Le influenze della band capeggiata dal cantante e chitarrista
Olav Iversen vanno dai Pink Floyd ai Black Sabbath, passando per Led Zeppelin e
David Bowie, ma bisogna anche dire che nelle mani dei norvegesi tali influssi finiscono per subire un processo di “disintegrazione molecolare”, per poi venire ricomposti in un’esposizione in cui le loro nobili fattezze espressive, pur rimanendo riconoscibili, appaiono spesso trasfigurate e distorte.

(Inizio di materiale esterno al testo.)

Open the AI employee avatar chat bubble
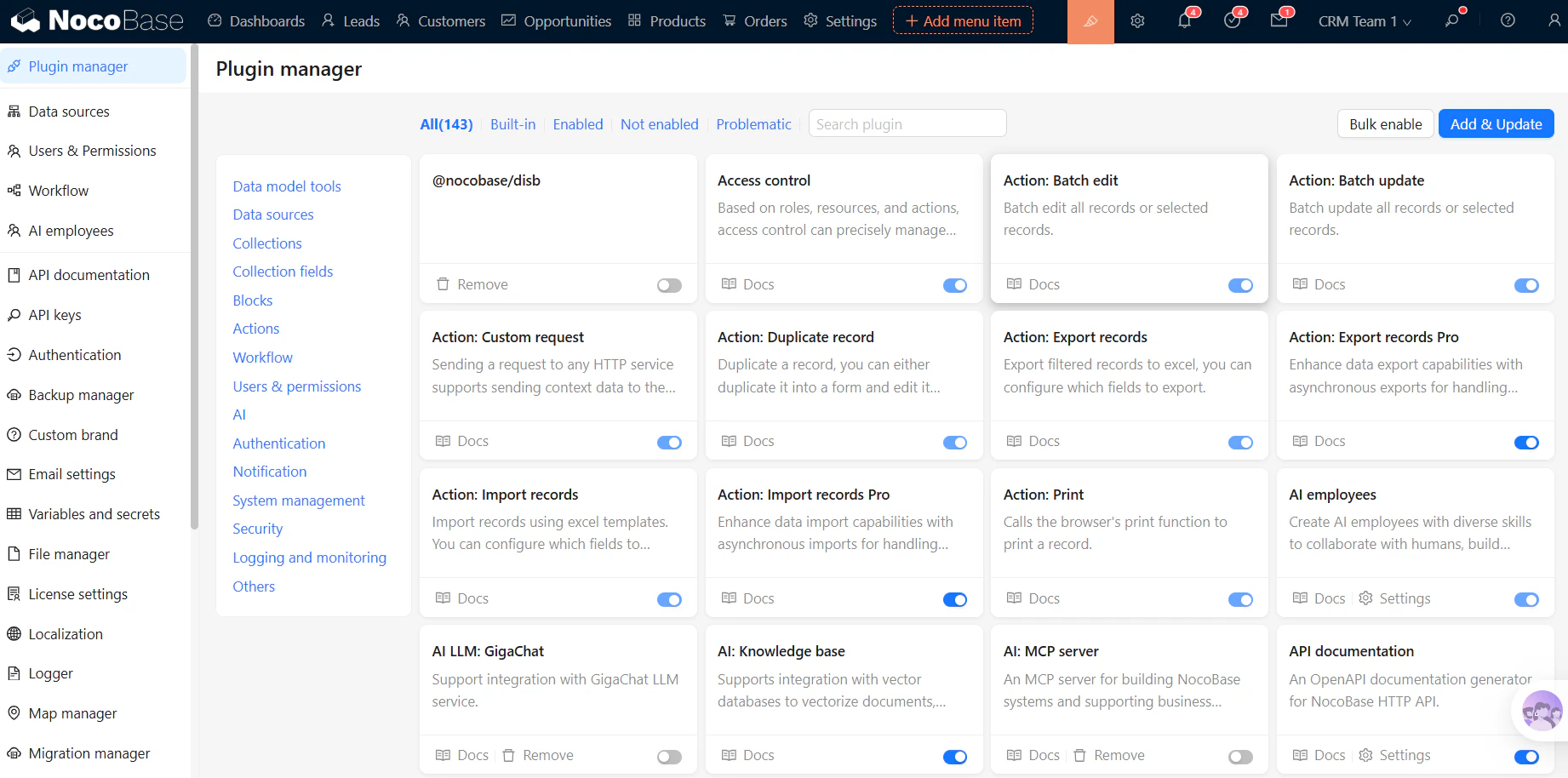Viewport: 1568px width, 778px height. 1542,711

E allora proviamo a descrivere alcune delle fotografie scattate durante questa straniante esplorazione in un mondo dai confini al tempo stesso conosciuti e alieni: “
Black unicorn” offre panorami iridescenti e ipnotici, da cui si scorge l’effige vaporosa di
Syd Barrett sullo sfondo, "
Take it to the grave” (con un pizzico di Alice In Chains nell’impasto sonico) ritrae l’altare di una misteriosa cattedrale gotica avvolto nell’incenso, “
Sanctimony” è uno scorcio sghembo della campagna britannica più solforosa e allucinata, mentre "

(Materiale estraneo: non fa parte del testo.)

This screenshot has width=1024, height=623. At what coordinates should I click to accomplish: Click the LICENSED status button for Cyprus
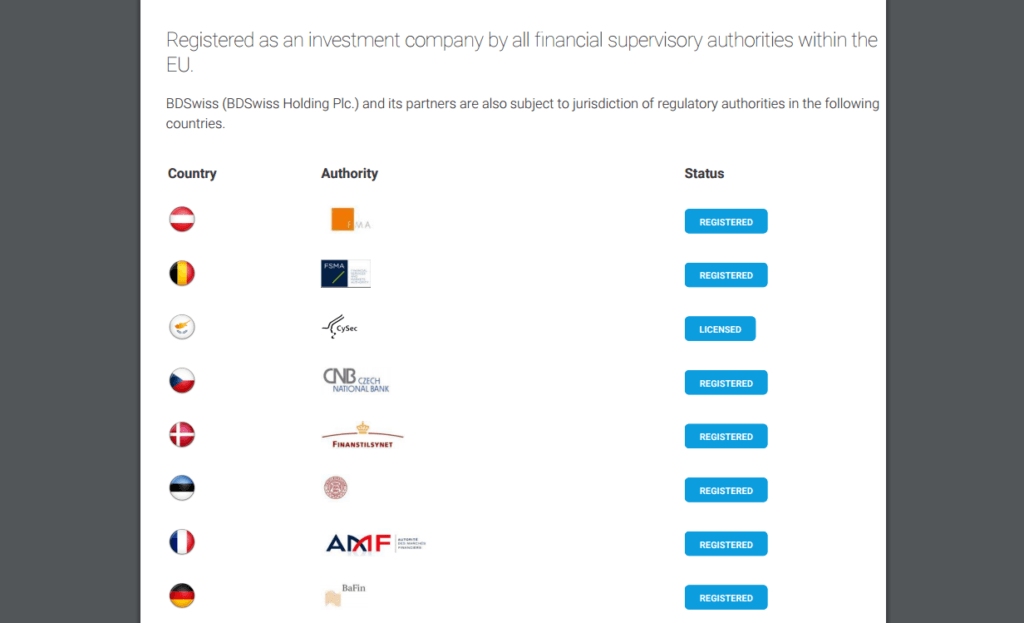tap(720, 329)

(Praise the) Electric sun” ne presenta una seppiata veduta bucolica e autunnale.
“
Blood of oceans”, poi, è forse l’immagine che rimane maggiormente impressa dell’intero
album … con il suo incedere incalzante e oscuro, consente all’astante di diventare spettatore privilegiato di un epico e tragico campo di battaglia, dove a vincere è sicuramente la suggestione emotiva e il piacere d’ascolto.
“
Memento mori” (“
ricordati che devi morire” … locuzione latina rivolta a rammentare la fugacità della vita, non lasciandosi sopraffare dalla superbia, neanche dopo i trionfi più eclatanti ...), proseguendo nel percorso evolutivo del precedente “
Delusions of grandeur”, ci riconsegna un gruppo che affronta con maturità, ispirazione e innata personalità la cultura musicale “vintage” e che tuttavia, a dispetto di alcuni sprazzi di accentuata irruenza, ha perso per strada un po’ di quell'impressionante intensità che aveva caratterizzato i suoi primi tre splendidi
full-length … un altro bel lavoro, comunque.